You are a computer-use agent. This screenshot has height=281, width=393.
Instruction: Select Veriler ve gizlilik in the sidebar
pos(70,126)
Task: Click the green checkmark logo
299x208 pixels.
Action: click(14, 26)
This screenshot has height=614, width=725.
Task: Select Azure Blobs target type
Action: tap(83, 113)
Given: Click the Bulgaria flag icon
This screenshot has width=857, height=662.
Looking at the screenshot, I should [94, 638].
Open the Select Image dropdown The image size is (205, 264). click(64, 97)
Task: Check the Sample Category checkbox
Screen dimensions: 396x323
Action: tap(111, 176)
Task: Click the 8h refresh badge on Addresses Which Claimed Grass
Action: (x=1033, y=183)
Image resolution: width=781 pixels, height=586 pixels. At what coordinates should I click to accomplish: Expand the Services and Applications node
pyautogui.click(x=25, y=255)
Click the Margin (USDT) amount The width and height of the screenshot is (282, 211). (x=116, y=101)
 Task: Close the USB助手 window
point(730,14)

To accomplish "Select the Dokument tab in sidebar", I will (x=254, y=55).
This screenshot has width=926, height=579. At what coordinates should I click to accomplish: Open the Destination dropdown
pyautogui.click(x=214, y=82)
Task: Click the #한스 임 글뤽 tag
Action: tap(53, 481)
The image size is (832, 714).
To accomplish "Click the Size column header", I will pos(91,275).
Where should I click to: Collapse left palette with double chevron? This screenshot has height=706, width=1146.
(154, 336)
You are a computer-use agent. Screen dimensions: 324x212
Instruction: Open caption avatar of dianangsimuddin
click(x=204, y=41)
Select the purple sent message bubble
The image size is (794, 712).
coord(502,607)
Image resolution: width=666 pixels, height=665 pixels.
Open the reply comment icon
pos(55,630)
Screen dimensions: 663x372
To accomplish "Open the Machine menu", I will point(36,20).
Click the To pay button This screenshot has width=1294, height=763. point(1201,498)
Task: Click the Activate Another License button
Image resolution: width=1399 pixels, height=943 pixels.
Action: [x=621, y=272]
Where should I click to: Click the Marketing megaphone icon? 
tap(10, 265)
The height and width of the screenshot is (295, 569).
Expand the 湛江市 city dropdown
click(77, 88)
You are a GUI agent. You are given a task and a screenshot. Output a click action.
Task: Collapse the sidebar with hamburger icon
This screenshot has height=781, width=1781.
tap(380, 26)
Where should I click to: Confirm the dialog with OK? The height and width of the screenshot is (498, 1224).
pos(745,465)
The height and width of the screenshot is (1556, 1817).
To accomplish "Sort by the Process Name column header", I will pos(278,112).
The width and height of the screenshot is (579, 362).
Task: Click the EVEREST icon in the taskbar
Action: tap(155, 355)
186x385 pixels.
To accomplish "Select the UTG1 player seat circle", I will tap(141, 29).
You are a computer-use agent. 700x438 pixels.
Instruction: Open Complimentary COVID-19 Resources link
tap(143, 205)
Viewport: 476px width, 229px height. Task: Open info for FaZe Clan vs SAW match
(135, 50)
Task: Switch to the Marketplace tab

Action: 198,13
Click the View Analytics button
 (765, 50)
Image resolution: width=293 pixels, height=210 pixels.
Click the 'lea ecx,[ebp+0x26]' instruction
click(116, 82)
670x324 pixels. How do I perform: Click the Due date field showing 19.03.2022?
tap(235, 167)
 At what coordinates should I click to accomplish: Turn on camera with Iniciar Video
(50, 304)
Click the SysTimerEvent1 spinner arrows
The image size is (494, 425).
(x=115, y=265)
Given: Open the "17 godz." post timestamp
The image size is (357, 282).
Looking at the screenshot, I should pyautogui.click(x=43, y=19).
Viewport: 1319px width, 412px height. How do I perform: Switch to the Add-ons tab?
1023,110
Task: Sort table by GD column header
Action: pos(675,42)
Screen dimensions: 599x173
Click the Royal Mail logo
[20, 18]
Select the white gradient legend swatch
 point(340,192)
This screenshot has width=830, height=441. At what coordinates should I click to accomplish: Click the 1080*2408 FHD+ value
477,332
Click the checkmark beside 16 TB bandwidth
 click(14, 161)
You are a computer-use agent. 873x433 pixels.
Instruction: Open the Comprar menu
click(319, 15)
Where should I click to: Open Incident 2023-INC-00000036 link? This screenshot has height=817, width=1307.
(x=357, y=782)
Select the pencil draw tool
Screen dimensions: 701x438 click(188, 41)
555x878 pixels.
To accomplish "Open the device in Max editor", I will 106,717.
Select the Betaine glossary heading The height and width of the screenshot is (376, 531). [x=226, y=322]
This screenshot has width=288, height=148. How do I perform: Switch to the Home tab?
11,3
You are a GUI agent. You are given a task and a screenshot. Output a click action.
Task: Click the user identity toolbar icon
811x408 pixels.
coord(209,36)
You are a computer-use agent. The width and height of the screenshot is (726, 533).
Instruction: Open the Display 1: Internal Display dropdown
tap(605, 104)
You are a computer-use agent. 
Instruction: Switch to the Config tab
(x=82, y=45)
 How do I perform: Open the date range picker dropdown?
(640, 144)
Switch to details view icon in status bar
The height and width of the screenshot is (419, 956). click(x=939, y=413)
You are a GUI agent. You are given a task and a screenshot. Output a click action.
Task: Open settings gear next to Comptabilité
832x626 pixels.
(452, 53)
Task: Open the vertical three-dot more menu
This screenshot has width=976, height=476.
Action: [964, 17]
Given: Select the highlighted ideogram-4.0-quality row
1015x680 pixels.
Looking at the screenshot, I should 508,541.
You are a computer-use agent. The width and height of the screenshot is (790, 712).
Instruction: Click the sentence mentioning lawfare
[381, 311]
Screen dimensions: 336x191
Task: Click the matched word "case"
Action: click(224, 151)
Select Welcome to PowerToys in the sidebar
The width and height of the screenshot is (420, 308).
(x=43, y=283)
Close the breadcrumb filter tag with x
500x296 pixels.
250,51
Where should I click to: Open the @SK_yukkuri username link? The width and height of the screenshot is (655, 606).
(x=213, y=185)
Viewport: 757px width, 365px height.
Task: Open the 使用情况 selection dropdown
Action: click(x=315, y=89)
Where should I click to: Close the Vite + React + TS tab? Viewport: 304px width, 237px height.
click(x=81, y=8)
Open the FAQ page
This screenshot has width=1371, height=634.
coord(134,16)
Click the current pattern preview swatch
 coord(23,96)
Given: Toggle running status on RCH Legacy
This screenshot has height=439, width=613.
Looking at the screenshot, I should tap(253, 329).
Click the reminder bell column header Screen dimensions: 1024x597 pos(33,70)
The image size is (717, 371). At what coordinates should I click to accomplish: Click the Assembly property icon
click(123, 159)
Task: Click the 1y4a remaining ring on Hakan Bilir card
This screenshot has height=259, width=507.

################

Problem: A word-for-word restatement of all the records is required.

Your response:
You are a computer-use agent. This screenshot has height=281, width=393.
Instruction: Select Veriler ve gizlilik in the sidebar
pos(70,126)
Task: Click the green checkmark logo
299x208 pixels.
Action: click(14, 26)
This screenshot has height=614, width=725.
Task: Select Azure Blobs target type
Action: tap(83, 113)
Given: Click the Bulgaria flag icon
This screenshot has width=857, height=662.
Looking at the screenshot, I should [94, 638].
Open the Select Image dropdown The image size is (205, 264). click(64, 97)
Task: Check the Sample Category checkbox
Screen dimensions: 396x323
Action: tap(111, 176)
Task: Click the 8h refresh badge on Addresses Which Claimed Grass
Action: (x=1033, y=183)
Image resolution: width=781 pixels, height=586 pixels. At what coordinates should I click to accomplish: Expand the Services and Applications node
pyautogui.click(x=25, y=255)
Click the Margin (USDT) amount The width and height of the screenshot is (282, 211). (x=116, y=101)
 Task: Close the USB助手 window
point(730,14)

To accomplish "Select the Dokument tab in sidebar", I will (x=254, y=55).
This screenshot has width=926, height=579. At what coordinates should I click to accomplish: Open the Destination dropdown
pyautogui.click(x=214, y=82)
Task: Click the #한스 임 글뤽 tag
Action: tap(53, 481)
The image size is (832, 714).
To accomplish "Click the Size column header", I will pos(91,275).
Where should I click to: Collapse left palette with double chevron? This screenshot has height=706, width=1146.
(154, 336)
You are a computer-use agent. Screen dimensions: 324x212
Instruction: Open caption avatar of dianangsimuddin
click(x=204, y=41)
Select the purple sent message bubble
The image size is (794, 712).
coord(502,607)
Image resolution: width=666 pixels, height=665 pixels.
Open the reply comment icon
pos(55,630)
Screen dimensions: 663x372
To accomplish "Open the Machine menu", I will point(36,20).
Click the To pay button This screenshot has width=1294, height=763. point(1201,498)
Task: Click the Activate Another License button
Image resolution: width=1399 pixels, height=943 pixels.
Action: [x=621, y=272]
Where should I click to: Click the Marketing megaphone icon? 
tap(10, 265)
The height and width of the screenshot is (295, 569).
Expand the 湛江市 city dropdown
click(77, 88)
You are a GUI agent. You are given a task and a screenshot. Output a click action.
Task: Collapse the sidebar with hamburger icon
This screenshot has height=781, width=1781.
tap(380, 26)
Where should I click to: Confirm the dialog with OK? The height and width of the screenshot is (498, 1224).
pos(745,465)
The height and width of the screenshot is (1556, 1817).
To accomplish "Sort by the Process Name column header", I will pos(278,112).
The width and height of the screenshot is (579, 362).
Task: Click the EVEREST icon in the taskbar
Action: tap(155, 355)
186x385 pixels.
To accomplish "Select the UTG1 player seat circle", I will tap(141, 29).
You are a computer-use agent. 700x438 pixels.
Instruction: Open Complimentary COVID-19 Resources link
tap(143, 205)
Viewport: 476px width, 229px height. Task: Open info for FaZe Clan vs SAW match
(135, 50)
Task: Switch to the Marketplace tab

Action: 198,13
Click the View Analytics button
 (765, 50)
Image resolution: width=293 pixels, height=210 pixels.
Click the 'lea ecx,[ebp+0x26]' instruction
click(116, 82)
670x324 pixels. How do I perform: Click the Due date field showing 19.03.2022?
tap(235, 167)
 At what coordinates should I click to accomplish: Turn on camera with Iniciar Video
(50, 304)
Click the SysTimerEvent1 spinner arrows
The image size is (494, 425).
(x=115, y=265)
Given: Open the "17 godz." post timestamp
The image size is (357, 282).
Looking at the screenshot, I should pyautogui.click(x=43, y=19).
Viewport: 1319px width, 412px height. How do I perform: Switch to the Add-ons tab?
1023,110
Task: Sort table by GD column header
Action: pos(675,42)
Screen dimensions: 599x173
Click the Royal Mail logo
[20, 18]
Select the white gradient legend swatch
 point(340,192)
This screenshot has width=830, height=441. At what coordinates should I click to accomplish: Click the 1080*2408 FHD+ value
477,332
Click the checkmark beside 16 TB bandwidth
 click(14, 161)
You are a computer-use agent. 873x433 pixels.
Instruction: Open the Comprar menu
click(319, 15)
Where should I click to: Open Incident 2023-INC-00000036 link? This screenshot has height=817, width=1307.
(x=357, y=782)
Select the pencil draw tool
Screen dimensions: 701x438 click(188, 41)
555x878 pixels.
To accomplish "Open the device in Max editor", I will 106,717.
Select the Betaine glossary heading The height and width of the screenshot is (376, 531). [x=226, y=322]
This screenshot has width=288, height=148. How do I perform: Switch to the Home tab?
11,3
You are a GUI agent. You are given a task and a screenshot. Output a click action.
Task: Click the user identity toolbar icon
811x408 pixels.
coord(209,36)
You are a computer-use agent. The width and height of the screenshot is (726, 533).
Instruction: Open the Display 1: Internal Display dropdown
tap(605, 104)
You are a computer-use agent. 
Instruction: Switch to the Config tab
(x=82, y=45)
 How do I perform: Open the date range picker dropdown?
(640, 144)
Switch to details view icon in status bar
The height and width of the screenshot is (419, 956). click(x=939, y=413)
You are a GUI agent. You are given a task and a screenshot. Output a click action.
Task: Open settings gear next to Comptabilité
832x626 pixels.
(452, 53)
Task: Open the vertical three-dot more menu
This screenshot has width=976, height=476.
Action: [964, 17]
Given: Select the highlighted ideogram-4.0-quality row
1015x680 pixels.
Looking at the screenshot, I should 508,541.
You are a computer-use agent. The width and height of the screenshot is (790, 712).
Instruction: Click the sentence mentioning lawfare
[381, 311]
Screen dimensions: 336x191
Task: Click the matched word "case"
Action: click(224, 151)
Select Welcome to PowerToys in the sidebar
The width and height of the screenshot is (420, 308).
(x=43, y=283)
Close the breadcrumb filter tag with x
500x296 pixels.
250,51
Where should I click to: Open the @SK_yukkuri username link? The width and height of the screenshot is (655, 606).
(x=213, y=185)
Viewport: 757px width, 365px height.
Task: Open the 使用情况 selection dropdown
Action: click(x=315, y=89)
Where should I click to: Close the Vite + React + TS tab? Viewport: 304px width, 237px height.
click(x=81, y=8)
Open the FAQ page
This screenshot has width=1371, height=634.
coord(134,16)
Click the current pattern preview swatch
 coord(23,96)
Given: Toggle running status on RCH Legacy
This screenshot has height=439, width=613.
Looking at the screenshot, I should tap(253, 329).
Click the reminder bell column header Screen dimensions: 1024x597 pos(33,70)
The image size is (717, 371). At what coordinates should I click to accomplish: Click the Assembly property icon
click(123, 159)
Task: Click the 1y4a remaining ring on Hakan Bilir card
This screenshot has height=259, width=507.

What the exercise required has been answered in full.